(Position data for words and items)
------------------------------------------------------------------------

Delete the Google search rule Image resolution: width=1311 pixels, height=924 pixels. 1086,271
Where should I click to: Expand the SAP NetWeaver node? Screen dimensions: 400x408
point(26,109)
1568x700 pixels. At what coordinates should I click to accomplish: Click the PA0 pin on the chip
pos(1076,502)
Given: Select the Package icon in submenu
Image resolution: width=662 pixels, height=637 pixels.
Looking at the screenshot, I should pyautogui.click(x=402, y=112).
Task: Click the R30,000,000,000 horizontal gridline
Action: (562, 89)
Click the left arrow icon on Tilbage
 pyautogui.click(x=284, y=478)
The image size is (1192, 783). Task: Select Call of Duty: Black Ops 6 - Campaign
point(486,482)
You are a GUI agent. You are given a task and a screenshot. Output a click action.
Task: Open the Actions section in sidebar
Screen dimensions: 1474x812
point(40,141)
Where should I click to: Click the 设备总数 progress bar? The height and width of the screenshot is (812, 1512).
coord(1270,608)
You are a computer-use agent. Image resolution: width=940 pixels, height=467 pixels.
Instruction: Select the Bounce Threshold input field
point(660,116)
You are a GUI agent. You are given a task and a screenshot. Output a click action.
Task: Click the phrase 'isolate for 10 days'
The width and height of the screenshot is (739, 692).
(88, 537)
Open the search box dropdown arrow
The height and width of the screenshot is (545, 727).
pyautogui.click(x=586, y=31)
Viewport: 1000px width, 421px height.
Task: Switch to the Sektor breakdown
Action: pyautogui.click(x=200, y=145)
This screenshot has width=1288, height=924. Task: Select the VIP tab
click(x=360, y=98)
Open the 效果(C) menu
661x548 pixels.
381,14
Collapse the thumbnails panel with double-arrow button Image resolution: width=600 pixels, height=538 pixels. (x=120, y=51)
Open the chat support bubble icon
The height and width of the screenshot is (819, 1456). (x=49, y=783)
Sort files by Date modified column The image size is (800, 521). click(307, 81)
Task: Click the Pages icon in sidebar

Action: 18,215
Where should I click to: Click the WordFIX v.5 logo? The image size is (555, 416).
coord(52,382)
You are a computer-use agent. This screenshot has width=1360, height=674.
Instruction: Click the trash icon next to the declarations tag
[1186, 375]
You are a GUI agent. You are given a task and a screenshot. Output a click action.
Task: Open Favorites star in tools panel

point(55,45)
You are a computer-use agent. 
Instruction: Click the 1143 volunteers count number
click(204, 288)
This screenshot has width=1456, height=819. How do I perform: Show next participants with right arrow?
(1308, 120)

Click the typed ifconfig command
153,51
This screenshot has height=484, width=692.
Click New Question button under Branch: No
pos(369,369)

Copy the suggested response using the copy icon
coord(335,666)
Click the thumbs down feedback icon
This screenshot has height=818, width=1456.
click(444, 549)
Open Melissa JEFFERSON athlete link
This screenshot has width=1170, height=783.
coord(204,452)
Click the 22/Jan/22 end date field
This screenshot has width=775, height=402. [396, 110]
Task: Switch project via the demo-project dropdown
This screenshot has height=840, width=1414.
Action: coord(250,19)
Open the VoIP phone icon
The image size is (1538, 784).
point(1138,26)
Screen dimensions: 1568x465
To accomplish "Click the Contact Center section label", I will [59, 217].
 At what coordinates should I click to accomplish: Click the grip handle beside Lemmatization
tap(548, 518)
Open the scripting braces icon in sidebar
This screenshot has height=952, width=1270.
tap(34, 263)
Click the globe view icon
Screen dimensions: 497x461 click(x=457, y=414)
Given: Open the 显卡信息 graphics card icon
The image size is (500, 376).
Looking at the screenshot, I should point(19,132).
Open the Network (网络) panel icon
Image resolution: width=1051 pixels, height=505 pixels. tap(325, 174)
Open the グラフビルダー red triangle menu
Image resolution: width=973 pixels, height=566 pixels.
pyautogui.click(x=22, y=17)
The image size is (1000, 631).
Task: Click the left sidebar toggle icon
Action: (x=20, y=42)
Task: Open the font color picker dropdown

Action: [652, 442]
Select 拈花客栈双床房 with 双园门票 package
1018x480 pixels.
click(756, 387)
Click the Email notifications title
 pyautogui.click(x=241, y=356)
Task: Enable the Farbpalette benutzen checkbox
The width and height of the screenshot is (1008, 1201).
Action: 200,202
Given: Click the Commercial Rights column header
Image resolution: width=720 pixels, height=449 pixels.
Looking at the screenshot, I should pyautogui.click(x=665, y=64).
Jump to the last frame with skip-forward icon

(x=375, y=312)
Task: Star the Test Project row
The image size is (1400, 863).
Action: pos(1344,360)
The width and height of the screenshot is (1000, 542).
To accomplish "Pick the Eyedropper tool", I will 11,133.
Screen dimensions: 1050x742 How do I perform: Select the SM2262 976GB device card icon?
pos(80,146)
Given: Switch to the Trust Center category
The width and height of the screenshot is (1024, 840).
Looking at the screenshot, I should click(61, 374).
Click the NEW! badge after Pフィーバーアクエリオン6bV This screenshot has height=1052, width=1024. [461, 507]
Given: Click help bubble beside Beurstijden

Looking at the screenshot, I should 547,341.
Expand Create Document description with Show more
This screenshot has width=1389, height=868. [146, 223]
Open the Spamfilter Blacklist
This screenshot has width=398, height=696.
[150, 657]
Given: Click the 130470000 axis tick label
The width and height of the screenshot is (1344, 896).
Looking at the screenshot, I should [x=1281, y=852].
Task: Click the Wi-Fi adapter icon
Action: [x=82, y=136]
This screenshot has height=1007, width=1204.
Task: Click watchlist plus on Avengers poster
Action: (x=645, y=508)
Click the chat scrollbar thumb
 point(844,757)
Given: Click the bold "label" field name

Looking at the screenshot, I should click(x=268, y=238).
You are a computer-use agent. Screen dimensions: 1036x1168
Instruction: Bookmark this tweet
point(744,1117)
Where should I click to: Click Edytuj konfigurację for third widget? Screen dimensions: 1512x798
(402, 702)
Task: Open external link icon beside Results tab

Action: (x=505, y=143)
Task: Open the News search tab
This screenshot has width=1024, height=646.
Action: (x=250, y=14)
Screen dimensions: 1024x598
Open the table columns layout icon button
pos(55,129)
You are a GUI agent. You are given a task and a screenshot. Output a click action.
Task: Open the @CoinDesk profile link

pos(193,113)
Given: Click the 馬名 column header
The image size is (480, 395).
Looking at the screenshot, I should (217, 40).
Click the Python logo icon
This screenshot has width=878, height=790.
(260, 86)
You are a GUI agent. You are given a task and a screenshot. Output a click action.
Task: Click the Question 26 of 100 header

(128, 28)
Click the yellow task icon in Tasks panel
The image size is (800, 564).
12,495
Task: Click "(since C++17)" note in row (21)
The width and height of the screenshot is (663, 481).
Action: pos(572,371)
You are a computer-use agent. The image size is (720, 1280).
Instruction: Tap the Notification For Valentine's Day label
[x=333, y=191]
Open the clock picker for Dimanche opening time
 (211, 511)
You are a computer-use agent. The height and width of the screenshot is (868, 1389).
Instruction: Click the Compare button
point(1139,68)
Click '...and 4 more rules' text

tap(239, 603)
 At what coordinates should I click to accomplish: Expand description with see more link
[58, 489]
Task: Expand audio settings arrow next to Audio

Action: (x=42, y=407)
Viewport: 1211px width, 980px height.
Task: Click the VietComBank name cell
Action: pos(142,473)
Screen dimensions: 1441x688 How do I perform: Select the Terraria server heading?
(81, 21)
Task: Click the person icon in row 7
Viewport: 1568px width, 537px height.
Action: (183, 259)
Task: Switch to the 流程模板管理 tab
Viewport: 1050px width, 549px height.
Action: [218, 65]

------------------------------------------------------------------------

* Stated problem:
Format every line of the items above as a Markdown table with the columns Row and Line. Leave out blank lines, number the remaining lines in order under Row, and place each line under Line.

* In response:
| Row | Line |
|---|---|
| 1 | Delete the Google search rule Image resolution: width=1311 pixels, height=924 pixels. 1086,271 |
| 2 | Where should I click to: Expand the SAP NetWeaver node? Screen dimensions: 400x408 |
| 3 | point(26,109) |
| 4 | 1568x700 pixels. At what coordinates should I click to accomplish: Click the PA0 pin on the chip |
| 5 | pos(1076,502) |
| 6 | Given: Select the Package icon in submenu |
| 7 | Image resolution: width=662 pixels, height=637 pixels. |
| 8 | Looking at the screenshot, I should pyautogui.click(x=402, y=112). |
| 9 | Task: Click the R30,000,000,000 horizontal gridline |
| 10 | Action: (562, 89) |
| 11 | Click the left arrow icon on Tilbage |
| 12 |  pyautogui.click(x=284, y=478) |
| 13 | The image size is (1192, 783). Task: Select Call of Duty: Black Ops 6 - Campaign |
| 14 | point(486,482) |
| 15 | You are a GUI agent. You are given a task and a screenshot. Output a click action. |
| 16 | Task: Open the Actions section in sidebar |
| 17 | Screen dimensions: 1474x812 |
| 18 | point(40,141) |
| 19 | Where should I click to: Click the 设备总数 progress bar? The height and width of the screenshot is (812, 1512). |
| 20 | coord(1270,608) |
| 21 | You are a computer-use agent. Image resolution: width=940 pixels, height=467 pixels. |
| 22 | Instruction: Select the Bounce Threshold input field |
| 23 | point(660,116) |
| 24 | You are a GUI agent. You are given a task and a screenshot. Output a click action. |
| 25 | Task: Click the phrase 'isolate for 10 days' |
| 26 | The width and height of the screenshot is (739, 692). |
| 27 | (88, 537) |
| 28 | Open the search box dropdown arrow |
| 29 | The height and width of the screenshot is (545, 727). |
| 30 | pyautogui.click(x=586, y=31) |
| 31 | Viewport: 1000px width, 421px height. |
| 32 | Task: Switch to the Sektor breakdown |
| 33 | Action: pyautogui.click(x=200, y=145) |
| 34 | This screenshot has width=1288, height=924. Task: Select the VIP tab |
| 35 | click(x=360, y=98) |
| 36 | Open the 效果(C) menu |
| 37 | 661x548 pixels. |
| 38 | 381,14 |
| 39 | Collapse the thumbnails panel with double-arrow button Image resolution: width=600 pixels, height=538 pixels. (x=120, y=51) |
| 40 | Open the chat support bubble icon |
| 41 | The height and width of the screenshot is (819, 1456). (x=49, y=783) |
| 42 | Sort files by Date modified column The image size is (800, 521). click(307, 81) |
| 43 | Task: Click the Pages icon in sidebar |
| 44 | Action: 18,215 |
| 45 | Where should I click to: Click the WordFIX v.5 logo? The image size is (555, 416). |
| 46 | coord(52,382) |
| 47 | You are a computer-use agent. This screenshot has width=1360, height=674. |
| 48 | Instruction: Click the trash icon next to the declarations tag |
| 49 | [1186, 375] |
| 50 | You are a GUI agent. You are given a task and a screenshot. Output a click action. |
| 51 | Task: Open Favorites star in tools panel |
| 52 | point(55,45) |
| 53 | You are a computer-use agent.  |
| 54 | Instruction: Click the 1143 volunteers count number |
| 55 | click(204, 288) |
| 56 | This screenshot has width=1456, height=819. How do I perform: Show next participants with right arrow? |
| 57 | (1308, 120) |
| 58 | Click the typed ifconfig command |
| 59 | 153,51 |
| 60 | This screenshot has height=484, width=692. |
| 61 | Click New Question button under Branch: No |
| 62 | pos(369,369) |
| 63 | Copy the suggested response using the copy icon |
| 64 | coord(335,666) |
| 65 | Click the thumbs down feedback icon |
| 66 | This screenshot has height=818, width=1456. |
| 67 | click(444, 549) |
| 68 | Open Melissa JEFFERSON athlete link |
| 69 | This screenshot has width=1170, height=783. |
| 70 | coord(204,452) |
| 71 | Click the 22/Jan/22 end date field |
| 72 | This screenshot has width=775, height=402. [396, 110] |
| 73 | Task: Switch project via the demo-project dropdown |
| 74 | This screenshot has height=840, width=1414. |
| 75 | Action: coord(250,19) |
| 76 | Open the VoIP phone icon |
| 77 | The image size is (1538, 784). |
| 78 | point(1138,26) |
| 79 | Screen dimensions: 1568x465 |
| 80 | To accomplish "Click the Contact Center section label", I will [59, 217]. |
| 81 |  At what coordinates should I click to accomplish: Click the grip handle beside Lemmatization |
| 82 | tap(548, 518) |
| 83 | Open the scripting braces icon in sidebar |
| 84 | This screenshot has height=952, width=1270. |
| 85 | tap(34, 263) |
| 86 | Click the globe view icon |
| 87 | Screen dimensions: 497x461 click(x=457, y=414) |
| 88 | Given: Open the 显卡信息 graphics card icon |
| 89 | The image size is (500, 376). |
| 90 | Looking at the screenshot, I should point(19,132). |
| 91 | Open the Network (网络) panel icon |
| 92 | Image resolution: width=1051 pixels, height=505 pixels. tap(325, 174) |
| 93 | Open the グラフビルダー red triangle menu |
| 94 | Image resolution: width=973 pixels, height=566 pixels. |
| 95 | pyautogui.click(x=22, y=17) |
| 96 | The image size is (1000, 631). |
| 97 | Task: Click the left sidebar toggle icon |
| 98 | Action: (x=20, y=42) |
| 99 | Task: Open the font color picker dropdown |
| 100 | Action: [652, 442] |
| 101 | Select 拈花客栈双床房 with 双园门票 package |
| 102 | 1018x480 pixels. |
| 103 | click(756, 387) |
| 104 | Click the Email notifications title |
| 105 |  pyautogui.click(x=241, y=356) |
| 106 | Task: Enable the Farbpalette benutzen checkbox |
| 107 | The width and height of the screenshot is (1008, 1201). |
| 108 | Action: 200,202 |
| 109 | Given: Click the Commercial Rights column header |
| 110 | Image resolution: width=720 pixels, height=449 pixels. |
| 111 | Looking at the screenshot, I should pyautogui.click(x=665, y=64). |
| 112 | Jump to the last frame with skip-forward icon |
| 113 | (x=375, y=312) |
| 114 | Task: Star the Test Project row |
| 115 | The image size is (1400, 863). |
| 116 | Action: pos(1344,360) |
| 117 | The width and height of the screenshot is (1000, 542). |
| 118 | To accomplish "Pick the Eyedropper tool", I will 11,133. |
| 119 | Screen dimensions: 1050x742 How do I perform: Select the SM2262 976GB device card icon? |
| 120 | pos(80,146) |
| 121 | Given: Switch to the Trust Center category |
| 122 | The width and height of the screenshot is (1024, 840). |
| 123 | Looking at the screenshot, I should click(61, 374). |
| 124 | Click the NEW! badge after Pフィーバーアクエリオン6bV This screenshot has height=1052, width=1024. [461, 507] |
| 125 | Given: Click help bubble beside Beurstijden |
| 126 | Looking at the screenshot, I should 547,341. |
| 127 | Expand Create Document description with Show more |
| 128 | This screenshot has width=1389, height=868. [146, 223] |
| 129 | Open the Spamfilter Blacklist |
| 130 | This screenshot has width=398, height=696. |
| 131 | [150, 657] |
| 132 | Given: Click the 130470000 axis tick label |
| 133 | The width and height of the screenshot is (1344, 896). |
| 134 | Looking at the screenshot, I should [x=1281, y=852]. |
| 135 | Task: Click the Wi-Fi adapter icon |
| 136 | Action: [x=82, y=136] |
| 137 | This screenshot has height=1007, width=1204. |
| 138 | Task: Click watchlist plus on Avengers poster |
| 139 | Action: (x=645, y=508) |
| 140 | Click the chat scrollbar thumb |
| 141 |  point(844,757) |
| 142 | Given: Click the bold "label" field name |
| 143 | Looking at the screenshot, I should click(x=268, y=238). |
| 144 | You are a computer-use agent. Screen dimensions: 1036x1168 |
| 145 | Instruction: Bookmark this tweet |
| 146 | point(744,1117) |
| 147 | Where should I click to: Click Edytuj konfigurację for third widget? Screen dimensions: 1512x798 |
| 148 | (402, 702) |
| 149 | Task: Open external link icon beside Results tab |
| 150 | Action: (x=505, y=143) |
| 151 | Task: Open the News search tab |
| 152 | This screenshot has width=1024, height=646. |
| 153 | Action: (x=250, y=14) |
| 154 | Screen dimensions: 1024x598 |
| 155 | Open the table columns layout icon button |
| 156 | pos(55,129) |
| 157 | You are a GUI agent. You are given a task and a screenshot. Output a click action. |
| 158 | Task: Open the @CoinDesk profile link |
| 159 | pos(193,113) |
| 160 | Given: Click the 馬名 column header |
| 161 | The image size is (480, 395). |
| 162 | Looking at the screenshot, I should (217, 40). |
| 163 | Click the Python logo icon |
| 164 | This screenshot has width=878, height=790. |
| 165 | (260, 86) |
| 166 | You are a GUI agent. You are given a task and a screenshot. Output a click action. |
| 167 | Task: Click the Question 26 of 100 header |
| 168 | (128, 28) |
| 169 | Click the yellow task icon in Tasks panel |
| 170 | The image size is (800, 564). |
| 171 | 12,495 |
| 172 | Task: Click "(since C++17)" note in row (21) |
| 173 | The width and height of the screenshot is (663, 481). |
| 174 | Action: pos(572,371) |
| 175 | You are a computer-use agent. The image size is (720, 1280). |
| 176 | Instruction: Tap the Notification For Valentine's Day label |
| 177 | [x=333, y=191] |
| 178 | Open the clock picker for Dimanche opening time |
| 179 |  (211, 511) |
| 180 | You are a computer-use agent. The height and width of the screenshot is (868, 1389). |
| 181 | Instruction: Click the Compare button |
| 182 | point(1139,68) |
| 183 | Click '...and 4 more rules' text |
| 184 | tap(239, 603) |
| 185 |  At what coordinates should I click to accomplish: Expand description with see more link |
| 186 | [58, 489] |
| 187 | Task: Expand audio settings arrow next to Audio |
| 188 | Action: (x=42, y=407) |
| 189 | Viewport: 1211px width, 980px height. |
| 190 | Task: Click the VietComBank name cell |
| 191 | Action: pos(142,473) |
| 192 | Screen dimensions: 1441x688 How do I perform: Select the Terraria server heading? |
| 193 | (81, 21) |
| 194 | Task: Click the person icon in row 7 |
| 195 | Viewport: 1568px width, 537px height. |
| 196 | Action: (183, 259) |
| 197 | Task: Switch to the 流程模板管理 tab |
| 198 | Viewport: 1050px width, 549px height. |
| 199 | Action: [218, 65] |